* Description of the task
Repeat exactly each line of the data provided below.

* Data
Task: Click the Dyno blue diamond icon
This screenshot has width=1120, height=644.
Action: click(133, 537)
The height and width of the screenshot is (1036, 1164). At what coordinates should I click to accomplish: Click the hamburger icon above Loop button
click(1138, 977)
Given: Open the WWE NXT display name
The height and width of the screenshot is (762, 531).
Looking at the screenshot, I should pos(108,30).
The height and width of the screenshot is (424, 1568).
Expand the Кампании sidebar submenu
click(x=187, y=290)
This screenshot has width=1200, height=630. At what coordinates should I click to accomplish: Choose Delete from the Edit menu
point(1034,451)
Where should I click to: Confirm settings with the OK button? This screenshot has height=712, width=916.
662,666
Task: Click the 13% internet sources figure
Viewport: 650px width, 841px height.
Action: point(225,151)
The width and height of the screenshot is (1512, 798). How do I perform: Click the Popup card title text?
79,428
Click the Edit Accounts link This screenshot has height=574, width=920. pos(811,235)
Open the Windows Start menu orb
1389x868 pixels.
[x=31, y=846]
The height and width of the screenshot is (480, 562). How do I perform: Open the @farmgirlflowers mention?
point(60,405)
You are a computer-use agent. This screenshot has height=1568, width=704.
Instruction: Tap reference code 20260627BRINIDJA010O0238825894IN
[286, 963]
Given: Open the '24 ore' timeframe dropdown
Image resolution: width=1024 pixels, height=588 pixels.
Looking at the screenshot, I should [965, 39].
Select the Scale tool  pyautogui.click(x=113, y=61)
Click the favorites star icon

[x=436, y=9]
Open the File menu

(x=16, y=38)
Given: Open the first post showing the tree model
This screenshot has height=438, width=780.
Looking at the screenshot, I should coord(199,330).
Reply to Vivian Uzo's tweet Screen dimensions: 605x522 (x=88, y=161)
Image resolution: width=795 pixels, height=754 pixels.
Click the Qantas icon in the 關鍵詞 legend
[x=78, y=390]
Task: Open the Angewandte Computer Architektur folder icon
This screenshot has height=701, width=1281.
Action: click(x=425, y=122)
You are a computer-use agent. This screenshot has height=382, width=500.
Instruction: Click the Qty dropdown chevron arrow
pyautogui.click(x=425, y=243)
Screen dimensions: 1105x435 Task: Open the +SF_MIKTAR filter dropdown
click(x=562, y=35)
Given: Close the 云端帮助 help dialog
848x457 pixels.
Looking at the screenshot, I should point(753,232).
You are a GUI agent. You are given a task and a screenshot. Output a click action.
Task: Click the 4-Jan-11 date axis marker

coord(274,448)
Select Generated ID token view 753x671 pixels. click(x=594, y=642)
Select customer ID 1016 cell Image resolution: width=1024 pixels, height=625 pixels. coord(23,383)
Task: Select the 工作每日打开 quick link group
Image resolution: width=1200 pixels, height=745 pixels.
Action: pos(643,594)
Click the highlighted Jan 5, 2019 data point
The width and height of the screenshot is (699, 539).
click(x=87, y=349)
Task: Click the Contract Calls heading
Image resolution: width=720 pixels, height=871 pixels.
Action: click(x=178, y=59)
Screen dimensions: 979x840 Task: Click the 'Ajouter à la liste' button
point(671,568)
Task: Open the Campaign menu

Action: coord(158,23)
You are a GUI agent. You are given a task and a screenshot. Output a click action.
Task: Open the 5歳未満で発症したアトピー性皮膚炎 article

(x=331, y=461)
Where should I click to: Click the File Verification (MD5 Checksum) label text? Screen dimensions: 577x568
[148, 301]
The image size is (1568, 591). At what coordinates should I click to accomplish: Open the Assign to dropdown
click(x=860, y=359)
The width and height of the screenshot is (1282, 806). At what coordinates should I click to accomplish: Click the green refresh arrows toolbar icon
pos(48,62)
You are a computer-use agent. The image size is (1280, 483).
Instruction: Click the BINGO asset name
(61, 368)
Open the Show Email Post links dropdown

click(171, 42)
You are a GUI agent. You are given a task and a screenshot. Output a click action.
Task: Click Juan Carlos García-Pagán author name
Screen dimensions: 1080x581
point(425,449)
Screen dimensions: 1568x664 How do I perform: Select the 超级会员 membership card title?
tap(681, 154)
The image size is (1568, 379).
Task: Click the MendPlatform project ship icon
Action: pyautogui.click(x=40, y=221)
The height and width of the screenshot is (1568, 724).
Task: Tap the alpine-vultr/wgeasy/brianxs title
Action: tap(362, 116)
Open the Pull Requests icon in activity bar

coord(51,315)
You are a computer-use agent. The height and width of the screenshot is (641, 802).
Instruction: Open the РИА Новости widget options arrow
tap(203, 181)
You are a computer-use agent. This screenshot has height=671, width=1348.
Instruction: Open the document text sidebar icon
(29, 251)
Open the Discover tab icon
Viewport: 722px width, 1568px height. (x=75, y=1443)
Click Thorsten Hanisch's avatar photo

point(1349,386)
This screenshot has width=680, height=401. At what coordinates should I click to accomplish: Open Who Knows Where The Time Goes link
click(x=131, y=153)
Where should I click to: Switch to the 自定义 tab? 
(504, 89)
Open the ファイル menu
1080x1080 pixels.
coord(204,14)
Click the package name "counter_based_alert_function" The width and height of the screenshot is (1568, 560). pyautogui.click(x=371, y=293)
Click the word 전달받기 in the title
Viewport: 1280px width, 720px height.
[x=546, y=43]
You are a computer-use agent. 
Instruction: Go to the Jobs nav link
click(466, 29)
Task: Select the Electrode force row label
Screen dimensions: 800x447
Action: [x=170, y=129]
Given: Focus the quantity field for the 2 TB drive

* Solution
Task: Click the Dyno blue diamond icon
This screenshot has width=1120, height=644.
Action: click(133, 537)
The height and width of the screenshot is (1036, 1164). At what coordinates should I click to accomplish: Click the hamburger icon above Loop button
click(1138, 977)
Given: Open the WWE NXT display name
The height and width of the screenshot is (762, 531).
Looking at the screenshot, I should pos(108,30).
The height and width of the screenshot is (424, 1568).
Expand the Кампании sidebar submenu
click(x=187, y=290)
This screenshot has width=1200, height=630. At what coordinates should I click to accomplish: Choose Delete from the Edit menu
point(1034,451)
Where should I click to: Confirm settings with the OK button? This screenshot has height=712, width=916.
662,666
Task: Click the 13% internet sources figure
Viewport: 650px width, 841px height.
Action: point(225,151)
The width and height of the screenshot is (1512, 798). How do I perform: Click the Popup card title text?
79,428
Click the Edit Accounts link This screenshot has height=574, width=920. pos(811,235)
Open the Windows Start menu orb
1389x868 pixels.
[x=31, y=846]
The height and width of the screenshot is (480, 562). How do I perform: Open the @farmgirlflowers mention?
point(60,405)
You are a computer-use agent. This screenshot has height=1568, width=704.
Instruction: Tap reference code 20260627BRINIDJA010O0238825894IN
[286, 963]
Given: Open the '24 ore' timeframe dropdown
Image resolution: width=1024 pixels, height=588 pixels.
Looking at the screenshot, I should [965, 39].
Select the Scale tool  pyautogui.click(x=113, y=61)
Click the favorites star icon

[x=436, y=9]
Open the File menu

(x=16, y=38)
Given: Open the first post showing the tree model
This screenshot has height=438, width=780.
Looking at the screenshot, I should coord(199,330).
Reply to Vivian Uzo's tweet Screen dimensions: 605x522 (x=88, y=161)
Image resolution: width=795 pixels, height=754 pixels.
Click the Qantas icon in the 關鍵詞 legend
[x=78, y=390]
Task: Open the Angewandte Computer Architektur folder icon
This screenshot has height=701, width=1281.
Action: click(x=425, y=122)
You are a computer-use agent. This screenshot has height=382, width=500.
Instruction: Click the Qty dropdown chevron arrow
pyautogui.click(x=425, y=243)
Screen dimensions: 1105x435 Task: Open the +SF_MIKTAR filter dropdown
click(x=562, y=35)
Given: Close the 云端帮助 help dialog
848x457 pixels.
Looking at the screenshot, I should point(753,232).
You are a GUI agent. You are given a task and a screenshot. Output a click action.
Task: Click the 4-Jan-11 date axis marker

coord(274,448)
Select Generated ID token view 753x671 pixels. click(x=594, y=642)
Select customer ID 1016 cell Image resolution: width=1024 pixels, height=625 pixels. coord(23,383)
Task: Select the 工作每日打开 quick link group
Image resolution: width=1200 pixels, height=745 pixels.
Action: pos(643,594)
Click the highlighted Jan 5, 2019 data point
The width and height of the screenshot is (699, 539).
click(x=87, y=349)
Task: Click the Contract Calls heading
Image resolution: width=720 pixels, height=871 pixels.
Action: click(x=178, y=59)
Screen dimensions: 979x840 Task: Click the 'Ajouter à la liste' button
point(671,568)
Task: Open the Campaign menu

Action: coord(158,23)
You are a GUI agent. You are given a task and a screenshot. Output a click action.
Task: Open the 5歳未満で発症したアトピー性皮膚炎 article

(x=331, y=461)
Where should I click to: Click the File Verification (MD5 Checksum) label text? Screen dimensions: 577x568
[148, 301]
The image size is (1568, 591). At what coordinates should I click to accomplish: Open the Assign to dropdown
click(x=860, y=359)
The width and height of the screenshot is (1282, 806). At what coordinates should I click to accomplish: Click the green refresh arrows toolbar icon
pos(48,62)
You are a computer-use agent. The image size is (1280, 483).
Instruction: Click the BINGO asset name
(61, 368)
Open the Show Email Post links dropdown

click(171, 42)
You are a GUI agent. You are given a task and a screenshot. Output a click action.
Task: Click Juan Carlos García-Pagán author name
Screen dimensions: 1080x581
point(425,449)
Screen dimensions: 1568x664 How do I perform: Select the 超级会员 membership card title?
tap(681, 154)
The image size is (1568, 379).
Task: Click the MendPlatform project ship icon
Action: pyautogui.click(x=40, y=221)
The height and width of the screenshot is (1568, 724).
Task: Tap the alpine-vultr/wgeasy/brianxs title
Action: tap(362, 116)
Open the Pull Requests icon in activity bar

coord(51,315)
You are a computer-use agent. The height and width of the screenshot is (641, 802).
Instruction: Open the РИА Новости widget options arrow
tap(203, 181)
You are a computer-use agent. This screenshot has height=671, width=1348.
Instruction: Open the document text sidebar icon
(29, 251)
Open the Discover tab icon
Viewport: 722px width, 1568px height. (x=75, y=1443)
Click Thorsten Hanisch's avatar photo

point(1349,386)
This screenshot has width=680, height=401. At what coordinates should I click to accomplish: Open Who Knows Where The Time Goes link
click(x=131, y=153)
Where should I click to: Switch to the 自定义 tab? 
(504, 89)
Open the ファイル menu
1080x1080 pixels.
coord(204,14)
Click the package name "counter_based_alert_function" The width and height of the screenshot is (1568, 560). pyautogui.click(x=371, y=293)
Click the word 전달받기 in the title
Viewport: 1280px width, 720px height.
[x=546, y=43]
You are a computer-use agent. 
Instruction: Go to the Jobs nav link
click(466, 29)
Task: Select the Electrode force row label
Screen dimensions: 800x447
Action: [x=170, y=129]
Given: Focus the quantity field for the 2 TB drive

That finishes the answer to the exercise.